(Dataset records)
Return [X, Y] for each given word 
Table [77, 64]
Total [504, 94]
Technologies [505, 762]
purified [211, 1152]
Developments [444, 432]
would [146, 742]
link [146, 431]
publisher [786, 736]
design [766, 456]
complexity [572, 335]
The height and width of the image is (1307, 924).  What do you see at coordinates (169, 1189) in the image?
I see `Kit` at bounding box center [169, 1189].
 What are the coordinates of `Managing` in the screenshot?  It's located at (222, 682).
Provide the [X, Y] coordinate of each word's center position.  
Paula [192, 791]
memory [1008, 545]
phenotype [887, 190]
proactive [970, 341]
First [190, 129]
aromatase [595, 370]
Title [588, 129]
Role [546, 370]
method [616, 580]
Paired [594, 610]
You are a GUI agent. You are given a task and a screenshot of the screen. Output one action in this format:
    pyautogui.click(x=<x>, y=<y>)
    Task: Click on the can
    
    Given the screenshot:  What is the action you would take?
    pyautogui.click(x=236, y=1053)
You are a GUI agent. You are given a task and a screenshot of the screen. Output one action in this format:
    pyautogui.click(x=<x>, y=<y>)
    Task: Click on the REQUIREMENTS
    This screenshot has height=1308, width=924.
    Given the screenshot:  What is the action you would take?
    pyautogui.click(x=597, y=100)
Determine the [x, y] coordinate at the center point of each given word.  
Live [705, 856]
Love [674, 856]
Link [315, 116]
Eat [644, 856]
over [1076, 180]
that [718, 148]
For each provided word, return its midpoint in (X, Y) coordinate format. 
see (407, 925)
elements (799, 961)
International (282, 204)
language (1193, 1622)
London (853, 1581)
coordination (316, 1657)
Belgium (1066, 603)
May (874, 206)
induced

• DIRECTION
Output all of the data above as a numbered list, leaving out any blank lines.

• ANSWER BELOW
1. Return [X, Y] for each given word 
2. Table [77, 64]
3. Total [504, 94]
4. Technologies [505, 762]
5. purified [211, 1152]
6. Developments [444, 432]
7. would [146, 742]
8. link [146, 431]
9. publisher [786, 736]
10. design [766, 456]
11. complexity [572, 335]
12. The height and width of the image is (1307, 924).  What do you see at coordinates (169, 1189) in the image?
13. I see `Kit` at bounding box center [169, 1189].
14.  What are the coordinates of `Managing` in the screenshot?  It's located at (222, 682).
15. Provide the [X, Y] coordinate of each word's center position.  
16. Paula [192, 791]
17. memory [1008, 545]
18. phenotype [887, 190]
19. proactive [970, 341]
20. First [190, 129]
21. aromatase [595, 370]
22. Title [588, 129]
23. Role [546, 370]
24. method [616, 580]
25. Paired [594, 610]
26. You are a GUI agent. You are given a task and a screenshot of the screen. Output one action in this format:
27.     pyautogui.click(x=<x>, y=<y>)
28.     Task: Click on the can
29.     Given the screenshot:  What is the action you would take?
30.     pyautogui.click(x=236, y=1053)
31. You are a GUI agent. You are given a task and a screenshot of the screen. Output one action in this format:
32.     pyautogui.click(x=<x>, y=<y>)
33.     Task: Click on the REQUIREMENTS
34.     This screenshot has height=1308, width=924.
35.     Given the screenshot:  What is the action you would take?
36.     pyautogui.click(x=597, y=100)
37. Determine the [x, y] coordinate at the center point of each given word.  
38. Live [705, 856]
39. Love [674, 856]
40. Link [315, 116]
41. Eat [644, 856]
42. over [1076, 180]
43. that [718, 148]
44. For each provided word, return its midpoint in (X, Y) coordinate format. 
45. see (407, 925)
46. elements (799, 961)
47. International (282, 204)
48. language (1193, 1622)
49. London (853, 1581)
50. coordination (316, 1657)
51. Belgium (1066, 603)
52. May (874, 206)
53. induced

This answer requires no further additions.